**INSTRUCTIONS FOR THE TASK**
The answer is all of the data repeated exactly, with each picture omitted.

**MATERIAL FOR THIS TASK**
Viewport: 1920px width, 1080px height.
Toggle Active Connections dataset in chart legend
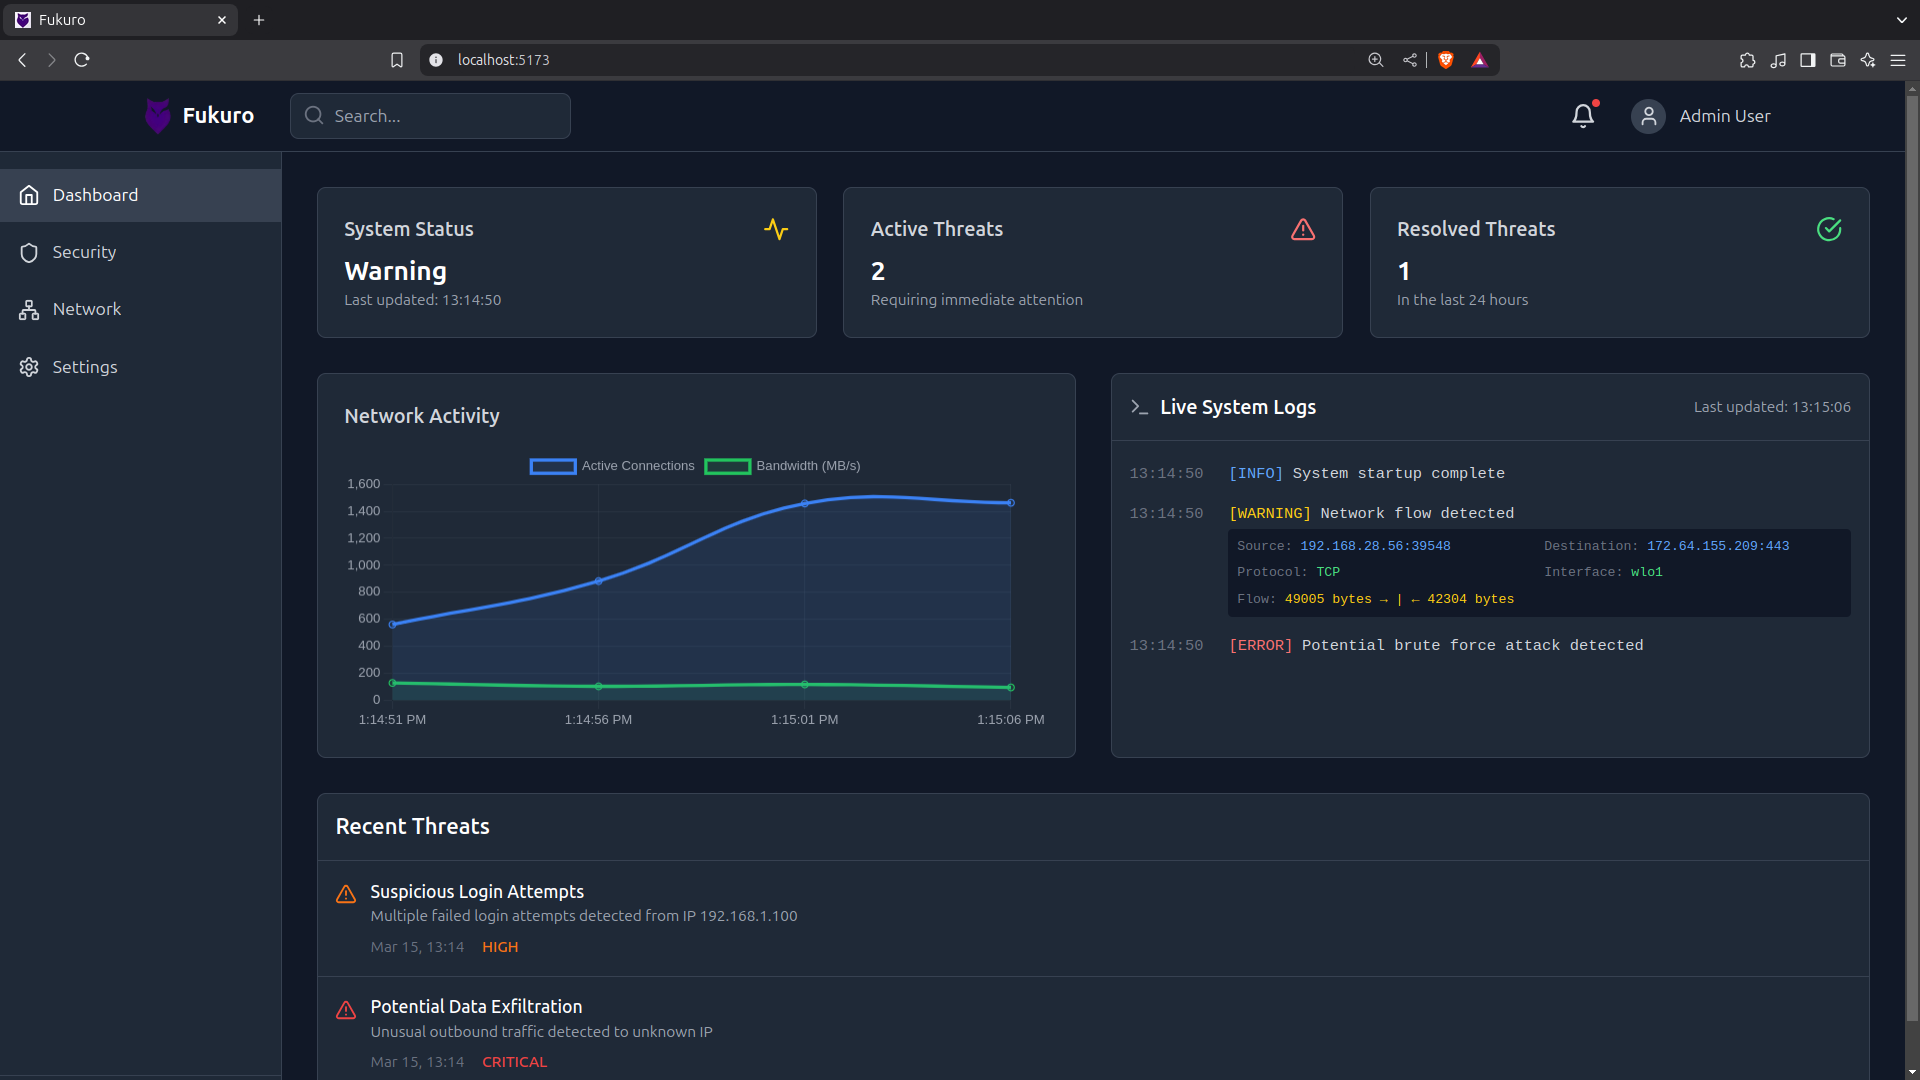tap(612, 466)
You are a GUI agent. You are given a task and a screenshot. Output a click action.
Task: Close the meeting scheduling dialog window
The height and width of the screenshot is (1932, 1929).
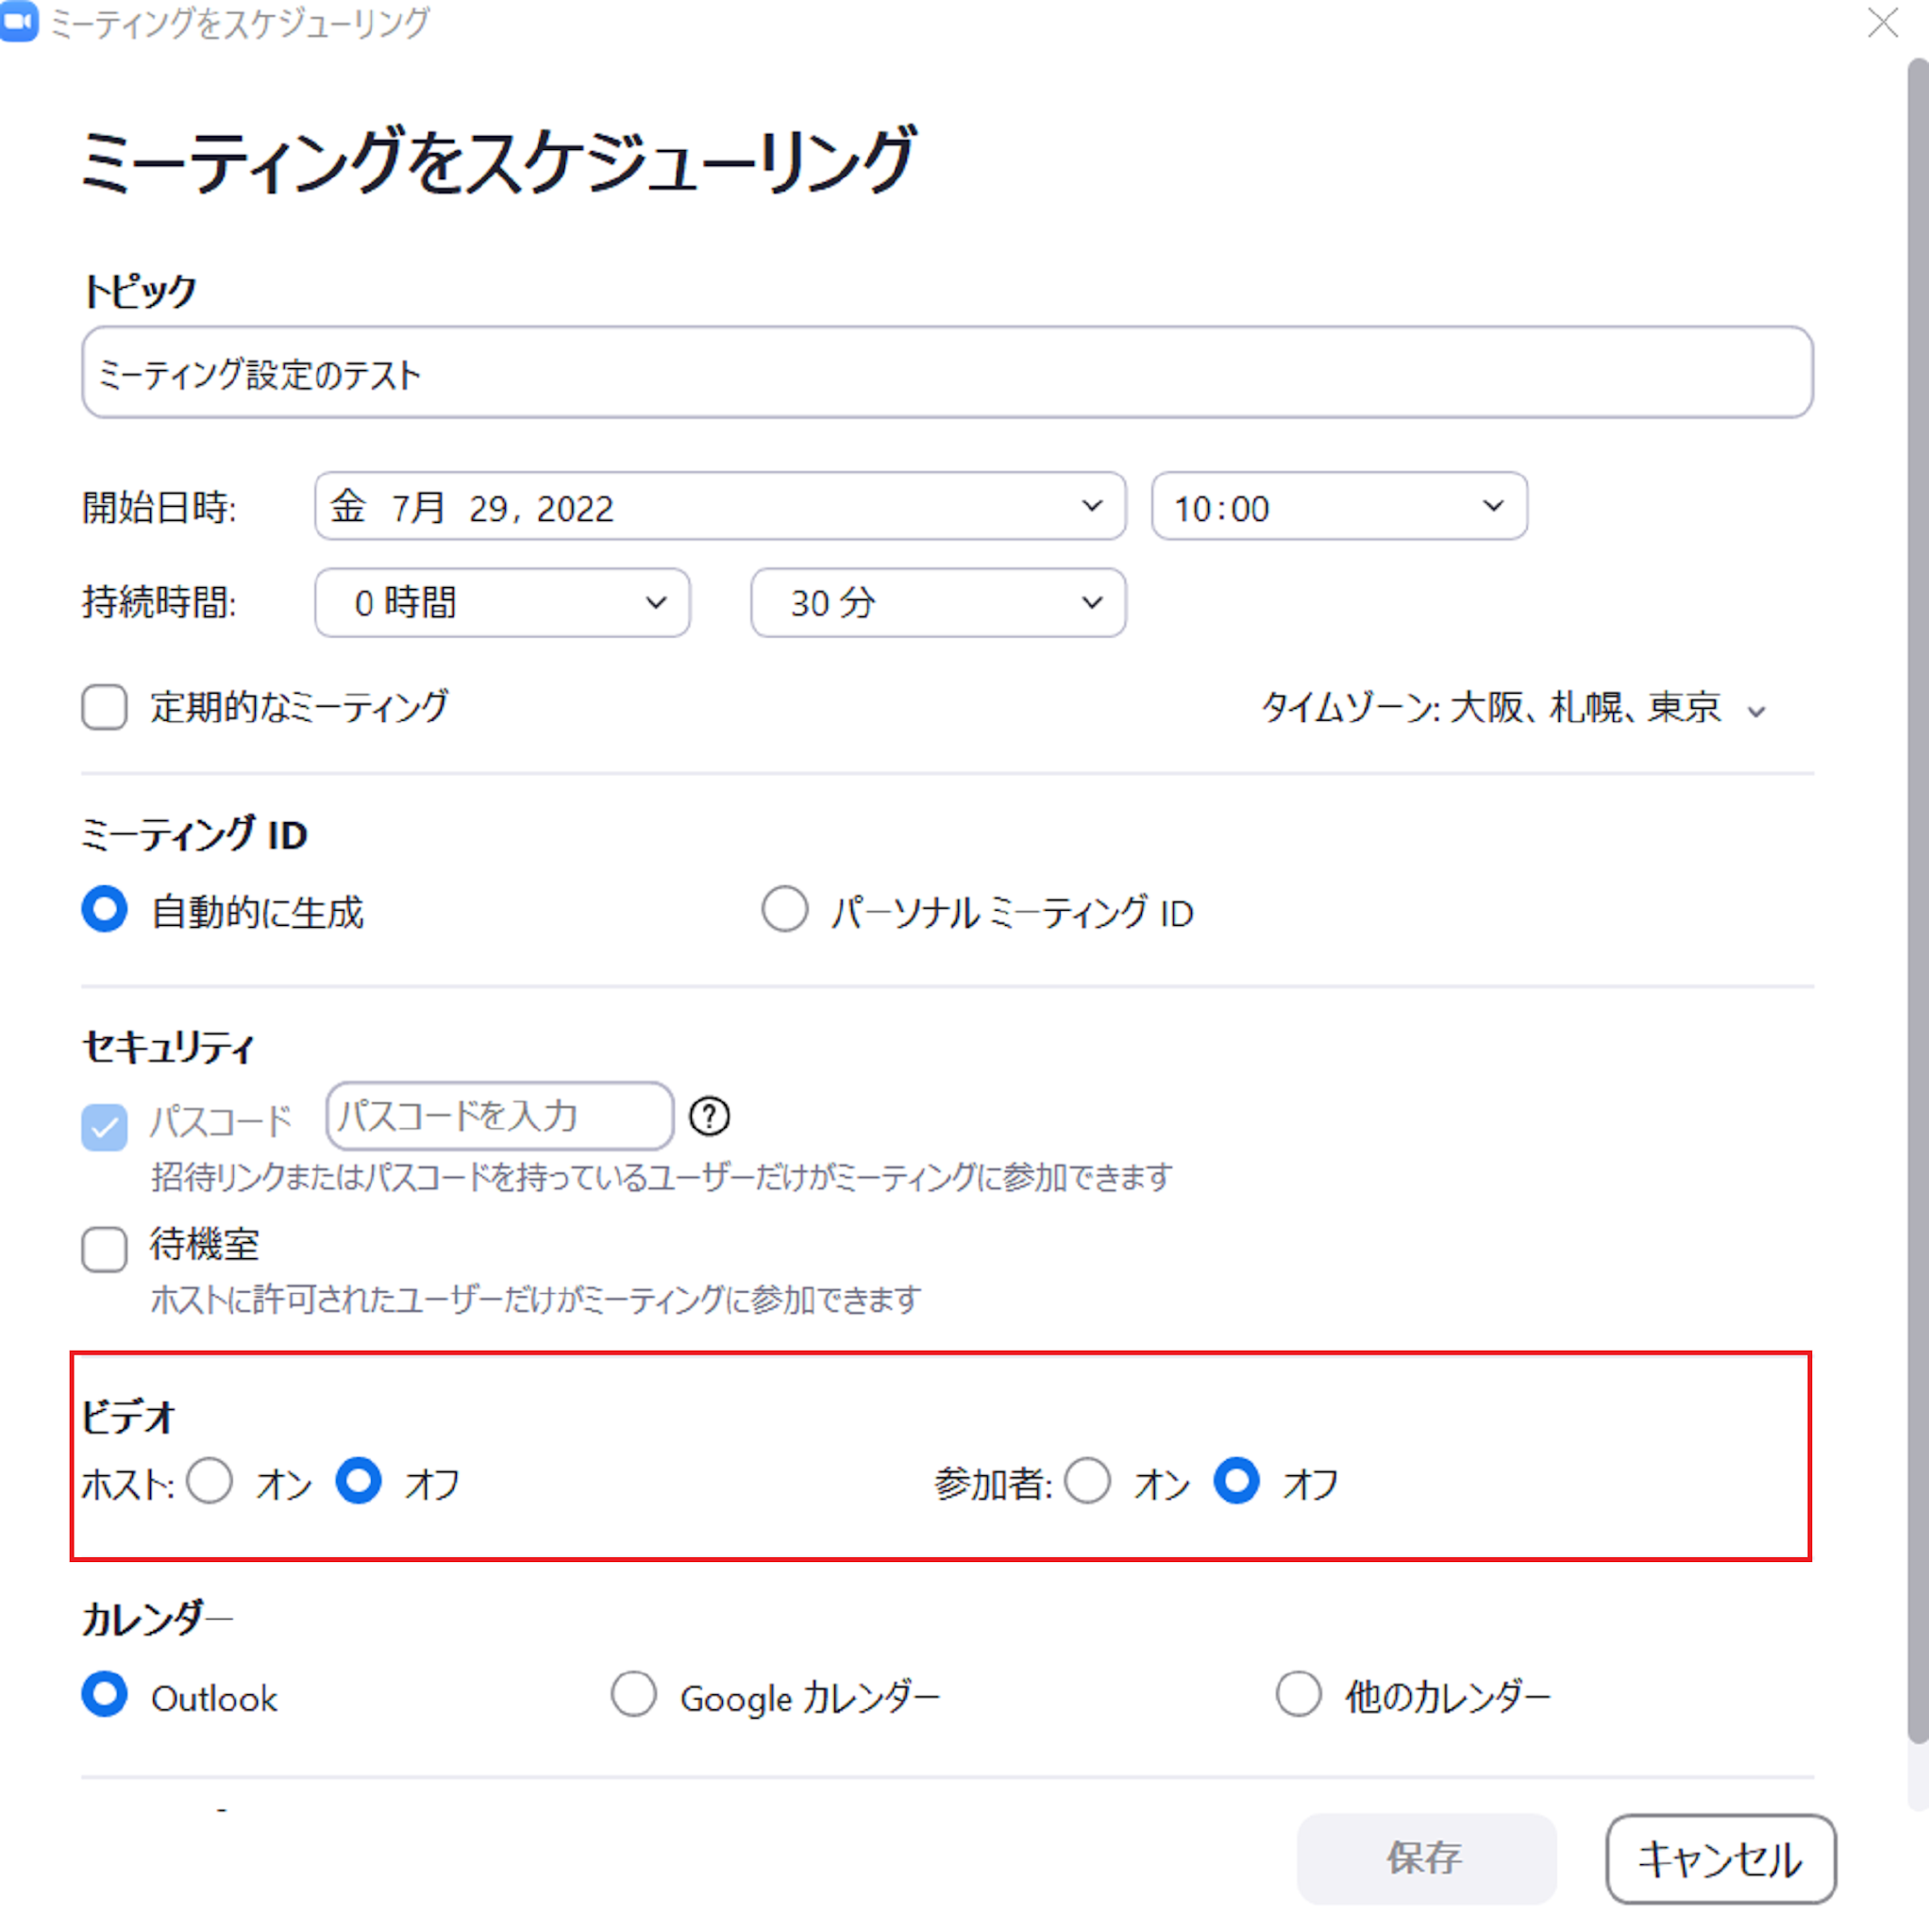1882,23
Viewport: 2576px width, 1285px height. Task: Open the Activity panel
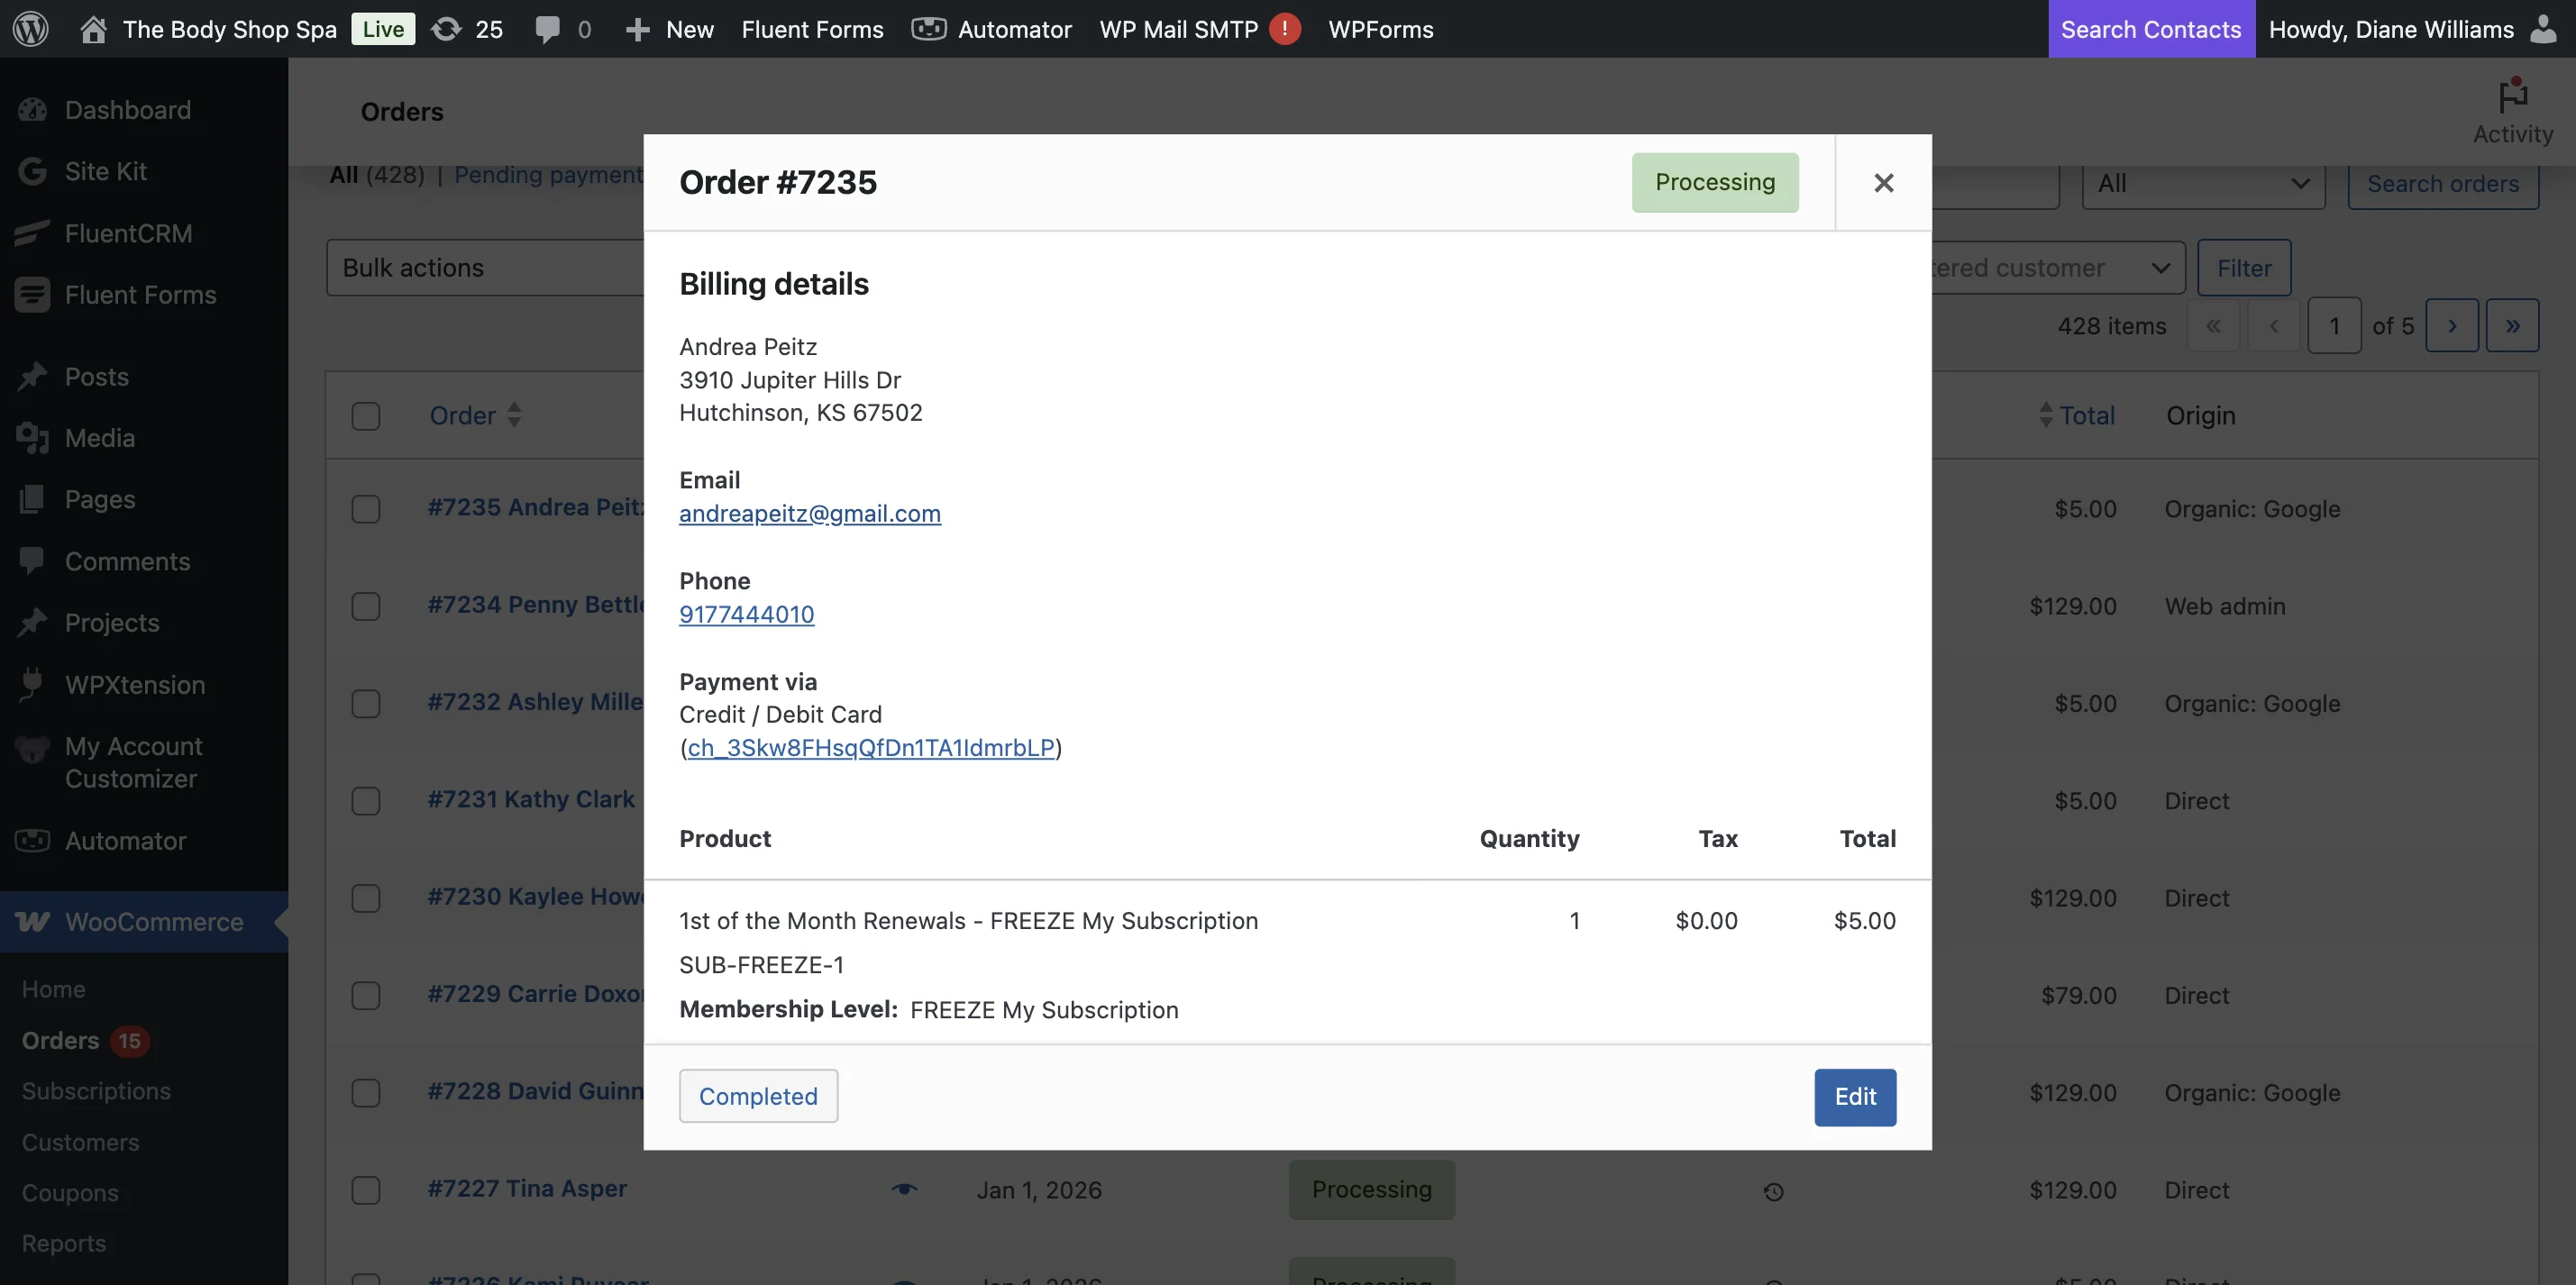pyautogui.click(x=2512, y=108)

**FINISHED TASK**
Viewport: 1920px width, 1080px height.
Toggle Active Connections dataset in chart legend
tap(612, 466)
You are a GUI agent. You are given a task and a screenshot. Output a click action.
Task: Close the meeting scheduling dialog window
The height and width of the screenshot is (1932, 1929).
1882,23
Viewport: 2576px width, 1285px height. Task: Open the Activity panel
pyautogui.click(x=2512, y=108)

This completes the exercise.